Florida International University
Md Sadik Awal is a PhD candidate in Electrical and Computer Engineering at Florida International University, USA. His research focuses on hardware security, side-channel analysis, system design, embedded systems, and signal processing. Integrating measurement-driven modeling, machine learning, and architectural co-design, his work advances the development of secure and high-performance computing systems. Sadik has collaborated with industry to design side-channel countermeasures for advanced semiconductor packaging and has published in leading IEEE and ACM venues. He earned his BSc in Electrical and Electronic Engineering from Bangladesh University of Engineering and Technology in 2021.
Tsinghua University
Xintong Li is a fifth-year Ph.D. student at the Institute for Interdisciplinary Information Sciences, Tsinghua University. Her research focuses on software–hardware co-optimization for sparse and irregular computations, including acceleration for sparse tensor algebra and LLM serving.
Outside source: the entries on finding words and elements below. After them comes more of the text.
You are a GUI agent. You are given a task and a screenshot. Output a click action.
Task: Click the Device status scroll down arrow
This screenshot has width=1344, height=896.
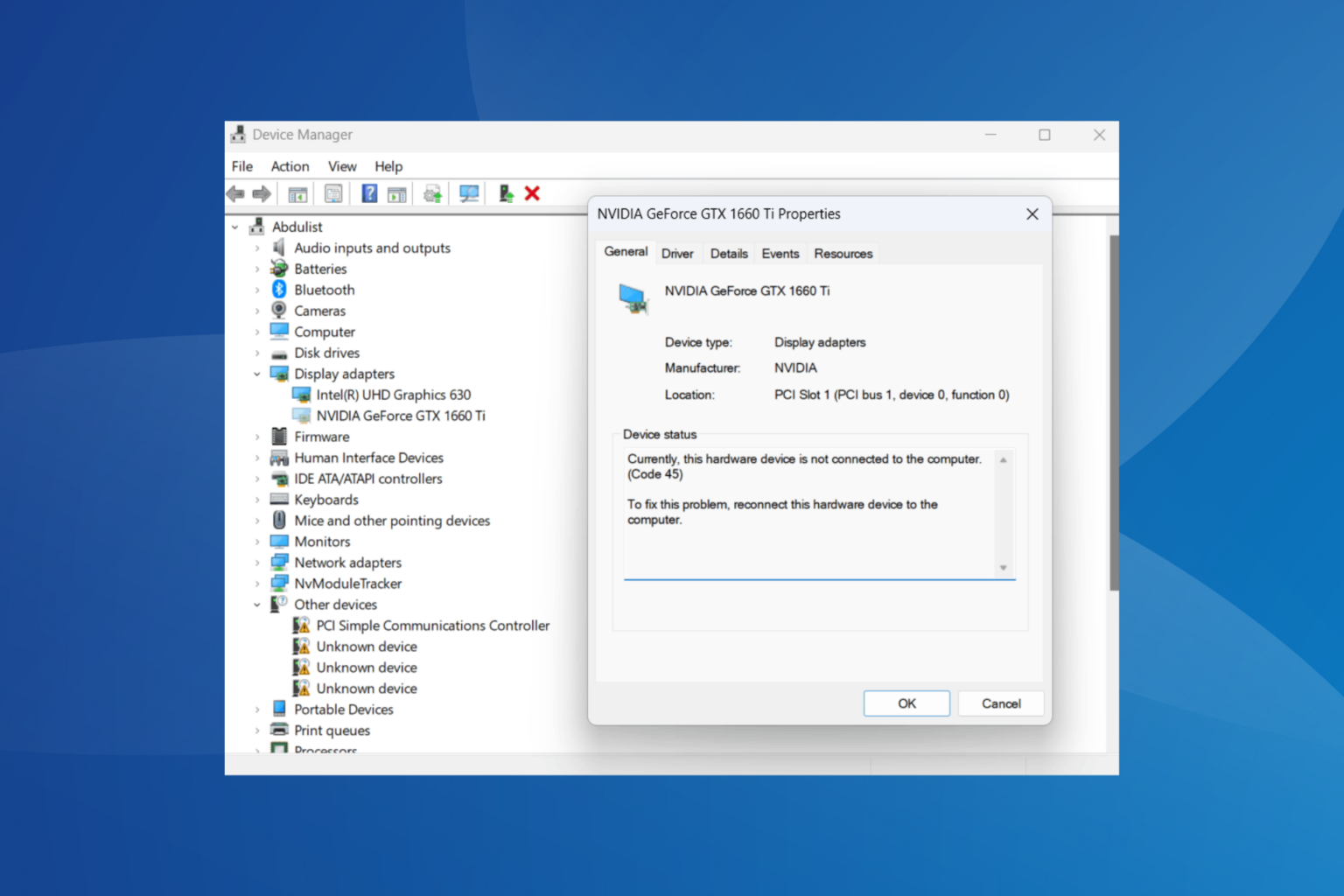point(1003,568)
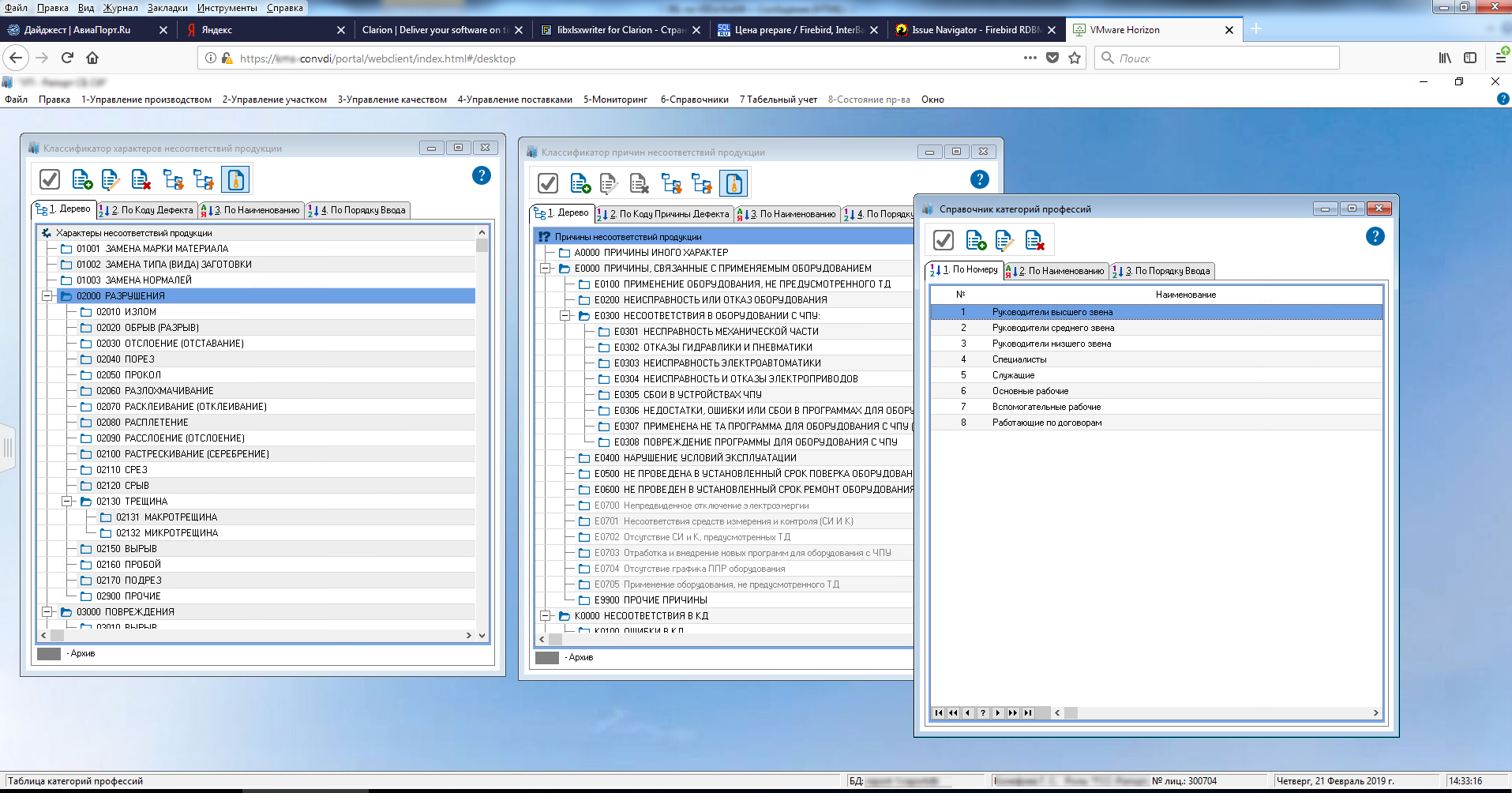Open help in professions categories window
This screenshot has height=793, width=1512.
1375,237

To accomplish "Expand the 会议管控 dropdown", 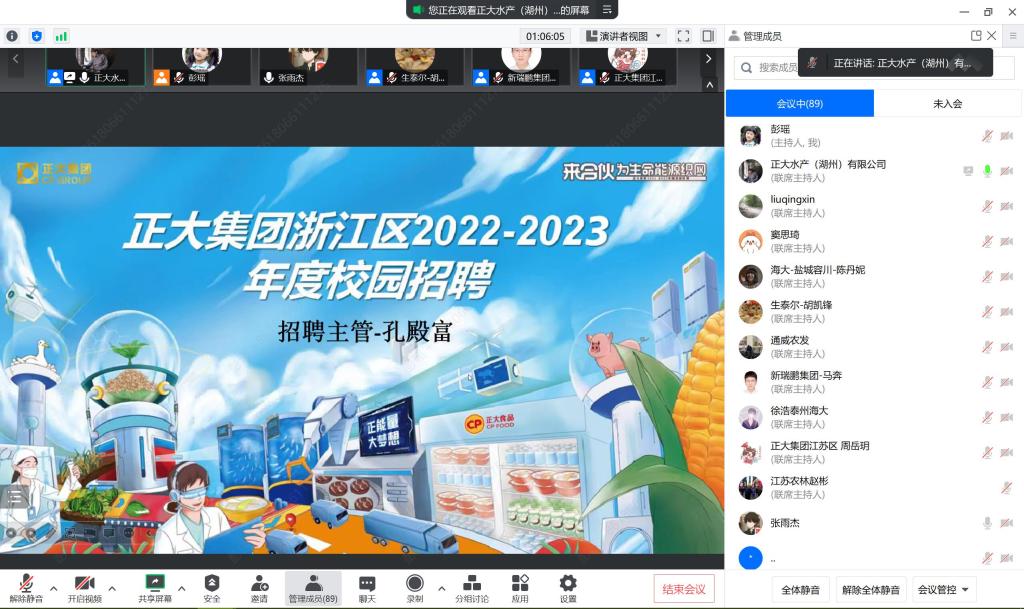I will (x=944, y=590).
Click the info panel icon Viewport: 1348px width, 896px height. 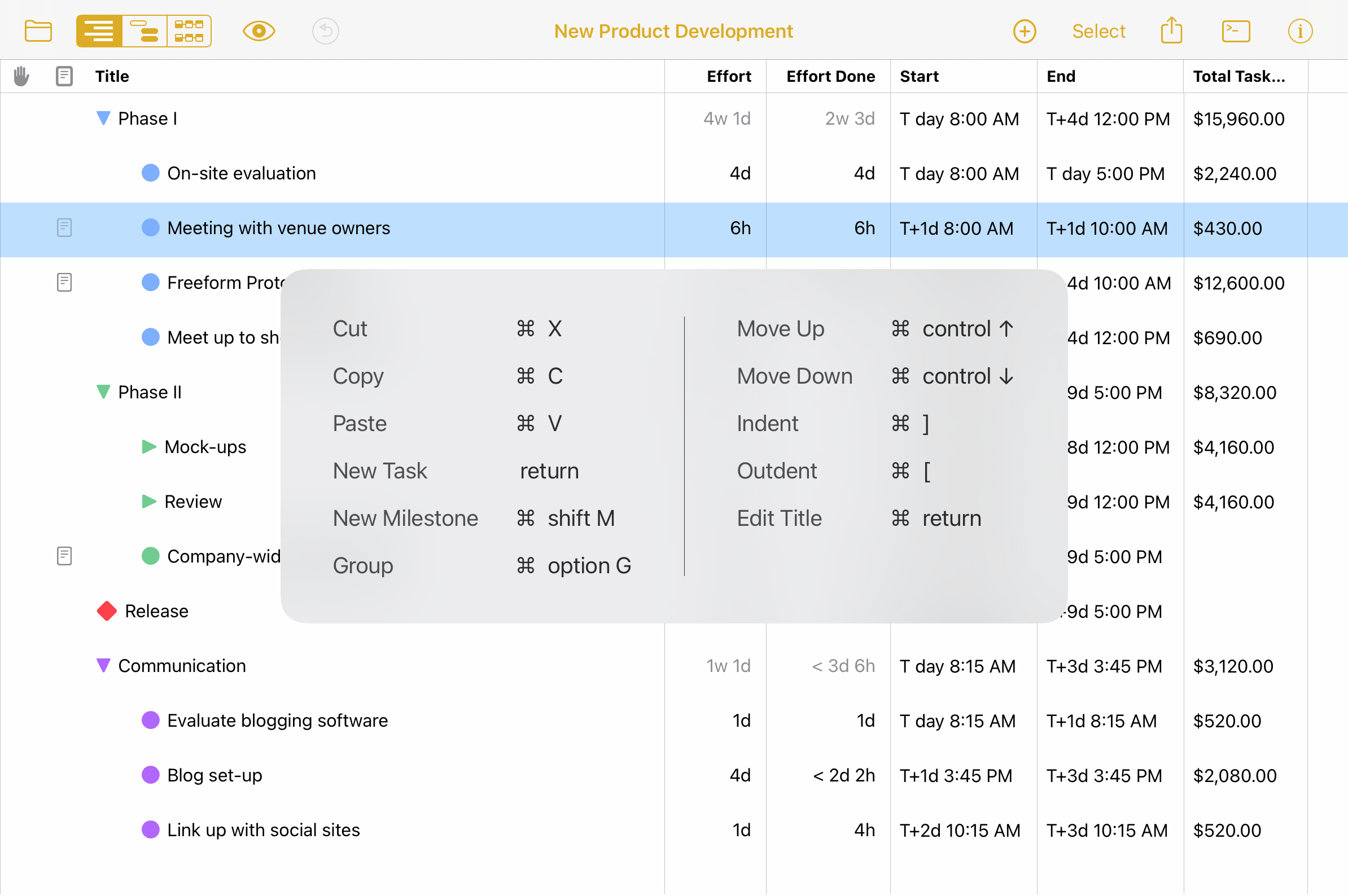pos(1300,30)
University of California, Davis
Toluwanimi (Toluwa) Odemuyiwa is a PhD Candidate at the University of California, Davis, where she is advised by Prof. John Owens. Prior to Davis, she completed a masters degree in electrical engineering at San Jose State University while concurrently working as a full-time design verification engineer at Microsemi Corporation. Mentored by Prof. Birsen Sirkeci, her MSEE thesis focused on using machine learning to classify wireless radio signals. She obtained her BASc (Engineering Science) from the University of Toronto in 2017 working on using electroencephalography signals as a modality for biometric verification, advised by Prof. Dimitrios Hatzinakos. Her current research interests lie in algorithmic, software, and hardware techniques for finding novel ways to handle sparse data and computations as the need for high performance computing continues to grow in the age of Big Data. She is particularly interested in the ways software and hardware can be co-designed to produce novel solutions.